Представление о красоте белой кожи было связано, прежде всего, с сословными представлениями: крестьяне находились на воздухе круглый год, аристократы же вели по преимуществу «интерьерный» образ жизни, и потому только их кожа могла быть «белой». Во время выходов «на улицу» над головами аристократов несли зонт. Он был призван не только предохранять от вульгарного загара, но и защищать от вредных флюидов. Люди высокого положения и изысканного вкуса избегали солнечного света и предпочитали увеселять себя в лунные ночи. Японская традиционная («высокая») поэзия не уделяет солнцу никакого внимания, однако воспевание луны является ее важнейшей темой.

Кроме того, следует помнить, что «белокожесть» являлась с древности признаком святости. Это было связано с даосскими убеждениями в том, что на райском острове-горе Хорай (кит. Пэнлай) все существа, включая животных (как «настоящих», так и мифических), являются альбиносами. В древней Японии обнаружение такого животного (оленя, черепахи и т. д.) считалось за благоприятный знак высшей степени и служило основанием для переименования девиза правления.

Эталоном белокожести в Японии выступали обитатели и обитательницы древнего аристократического Киото. Положение не изменилось и сейчас, но только теперь секрет белой кожи стали искать не в аристократическом происхождении, а в «объективных» климатических условиях. В. Крестовскому пришлось выслушать такое объяснение: в Киото столько красавиц, потому что «киотянки потому-де отличаются белизной и нежностью своей кожи, а равно и свежим румянцем, что им благоприятствует Камо, особый дух, обитающий на соседней горе того же имени и специально охраняющий Киотскую долину от проникновения в нее северных ветров и морских туманов. В других местах, особенно в приморской полосе, которая подвержена постоянным “соленым” ветрам с моря и “соленым” же морским туманам, женская кожа не может быть так бела, потому что-де эти ветры и туманы исподволь разъедают ее, делают грубою и темною.
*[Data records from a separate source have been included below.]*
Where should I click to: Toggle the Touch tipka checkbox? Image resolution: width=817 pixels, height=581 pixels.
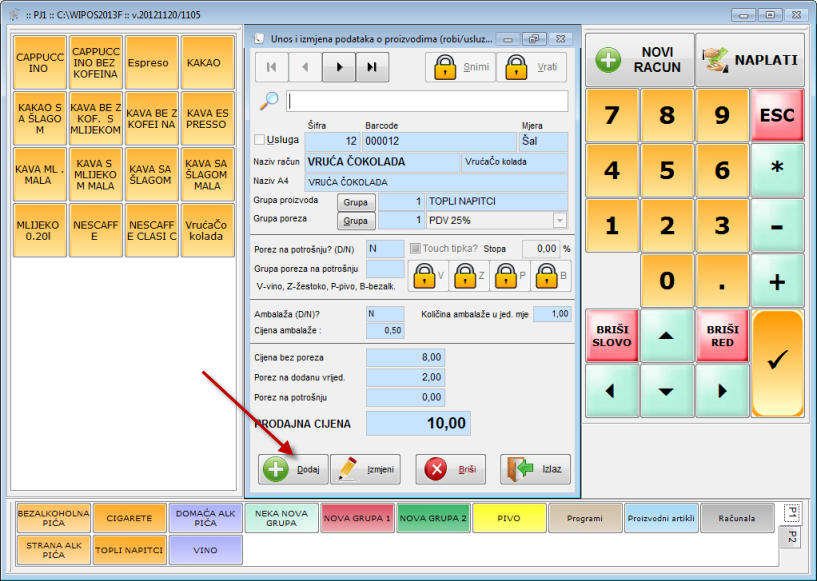click(x=416, y=248)
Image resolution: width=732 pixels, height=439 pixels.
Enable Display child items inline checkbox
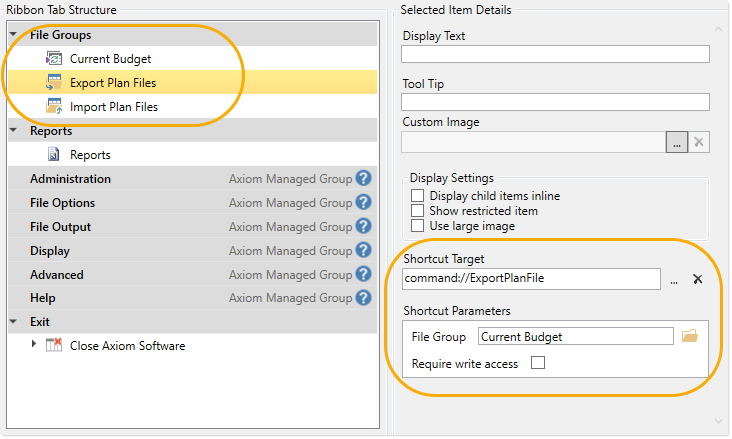(418, 196)
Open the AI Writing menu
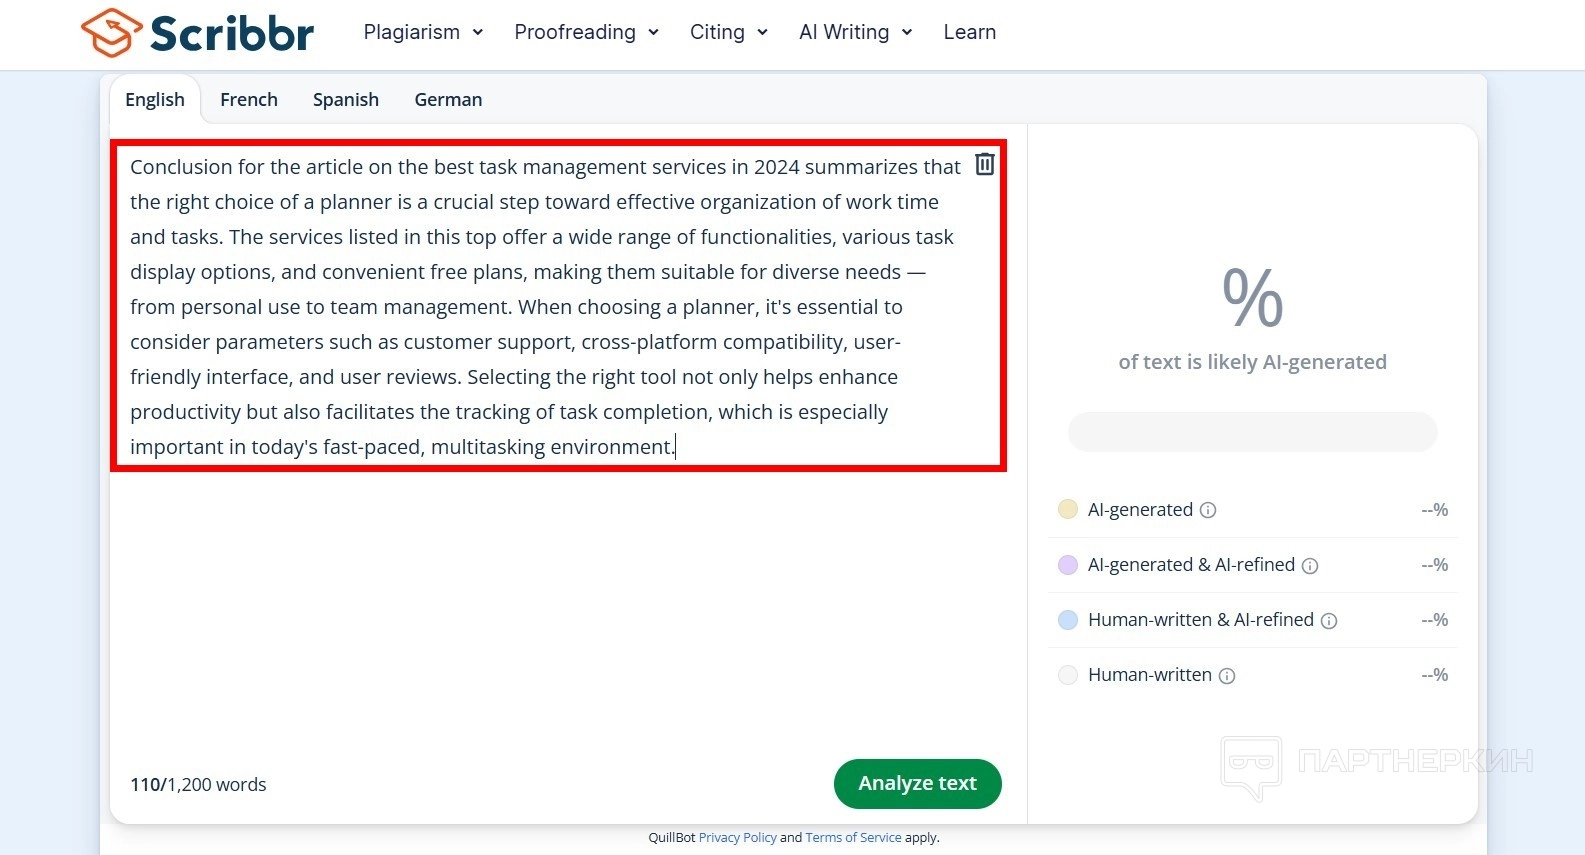The height and width of the screenshot is (855, 1585). click(x=855, y=32)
Последнее в особенности является следствием “соленых солнечных ветров”, дующих в ясные холодные дни при ярком солнце: образуется на лице такой загар, свести который почти нет возможности, — разве только надолго переселиться в благодатный Киото»78.

Как мы видим, совершенно в духе того времени упор делается на «научное» и «рационалистическое» объяснение феномена белокожее™, но информанты Крестовского все-таки не могут обойтись без того, чтобы не апеллировать и к местаому божеству, которое обеспечивает такой прекрасный климат.